In this project I explore this tension in the workshop practice of Renaissance Italian apothecaries more closely. To what extent did testing actually take place in the workshop of the average pharmacy? What was a “drug trial” for the average apothecary? And how was testing evaluated in relation to other modes of validating opinions, supposed facts, and operative choices in the workshop? My contention is that rather than testing, tweaking reigned supreme. Wholly novel remedies instead were often frowned upon, and apothecaries relied on an established classical and medieval canon of remedies. Their efforts went into amending small details in existing recipes, updating old pharmaceutical knowledge while at the same time making it their own.

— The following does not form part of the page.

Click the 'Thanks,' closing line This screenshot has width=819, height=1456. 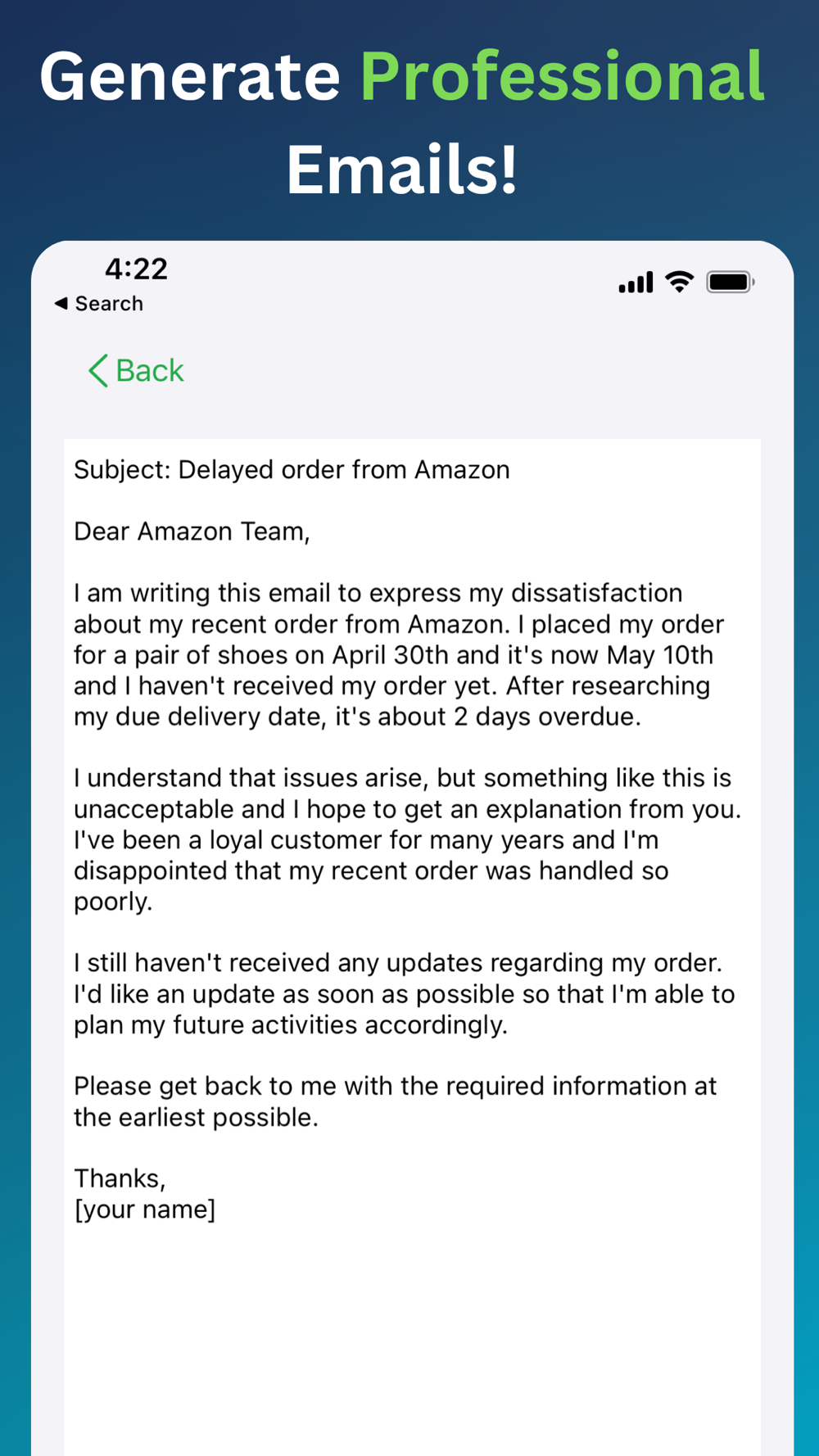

I argue also that in Renaissance pharmacy the emphasis shifted from how remedies were made to what went into them. As a result, although testing occurred, it was as often and as easily supplanted by a “rhetoric of truth” that equated the use of correct, that is “true” ingredients with the effectiveness of the recipe. In part this development was related to a move away from the so-called medieval pharmacology of degrees. But the greatest push in this direction came from the period’s botanical renaissance, which sent apothecaries and physicians scouting for plants and flowers in the fields and poring over the descriptions of materia medica in Dioscorides and Pliny. Among these artisans emerged a fixation about identifying genuine and incorrect ingredients, which went beyond the problem of fraudulent substitutions that had always been rife among drug makers. I explore how this language of sincerity and falsehood was fashioned to define materials and substances and became paramount when dealing with complex compounds that relied on rare imports from the eastern Mediterranean and India, such as theriac. I ask how this language of truth circulated between natural history and pharmaceutical practice; how it came to replace experimentation; and how it may be connected productively to a wider discussion in the early modern period between art and nature, artificial and organic, and the discourse of fakes and forgeries.